2012 Scholar-in-Residence Lecture:
Justice of the Kadi: New Perspectives on Ottoman Law
Wednesday, September 19, 2012
Davis Auditorium
8 p.m.
Free admission and open to the public
Iris Agmon, Department of Middle East Studies, Ben-Gurion University of the Negev
Sociologist Max Weber (1864–1920) introduced the term "kadi-justiz" (Kadi's justice)

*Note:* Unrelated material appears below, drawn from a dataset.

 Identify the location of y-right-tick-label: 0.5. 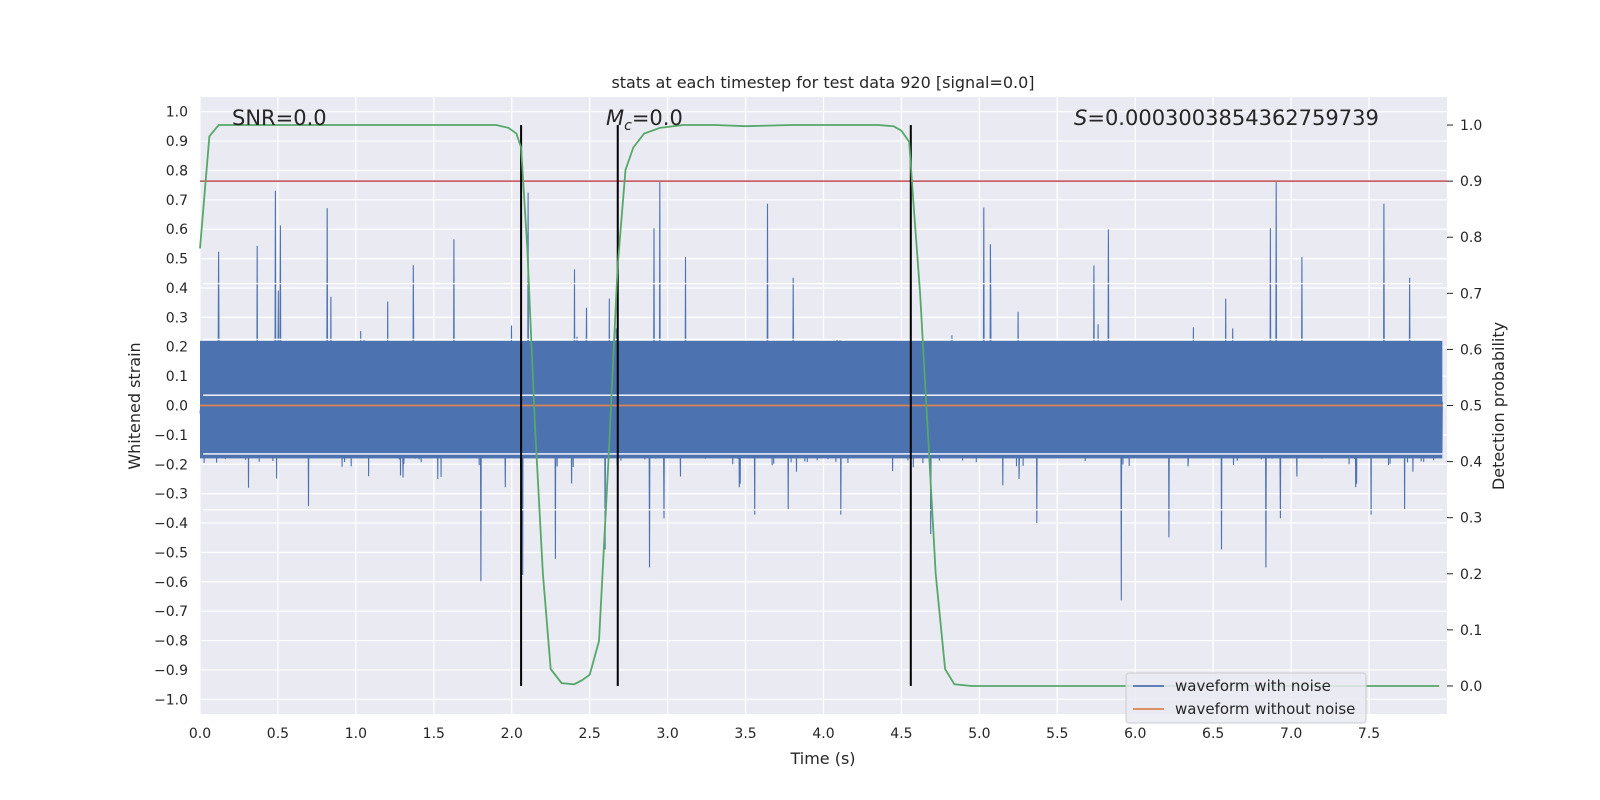
(1471, 407).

to characterize Islamic and similar non-European premodern legal systems as less rational,
arbitrary and unsystematic. The term implies that the judge in Islamic court reaches
his decisions intuitively and without systematic reasoning. For a long time, historiography
on the Ottoman Empire unwittingly sustained this terminology. In the last couple of
decades, however, new approaches to the study of Ottoman law and legal history, particularly
the socio-legal approach, have changed our understanding of the legal system in general
and the work of legal practitioners in the Ottoman Empire. The lecture will discuss
the transformation of the Ottoman judicial system focusing on the key figure of the
judge and pointing to new perspectives in the historiography on the Ottoman Empire.
The Greenberg Middle East Scholar-in-Residence Series is made possible by a gift from
Skidmore alumna Jane Greenberg. The series enables the college to host an Israeli
scholar who through teaching, lecturing and participating in campus life, educates
the community on a range of topics concerning political life in the Middle East.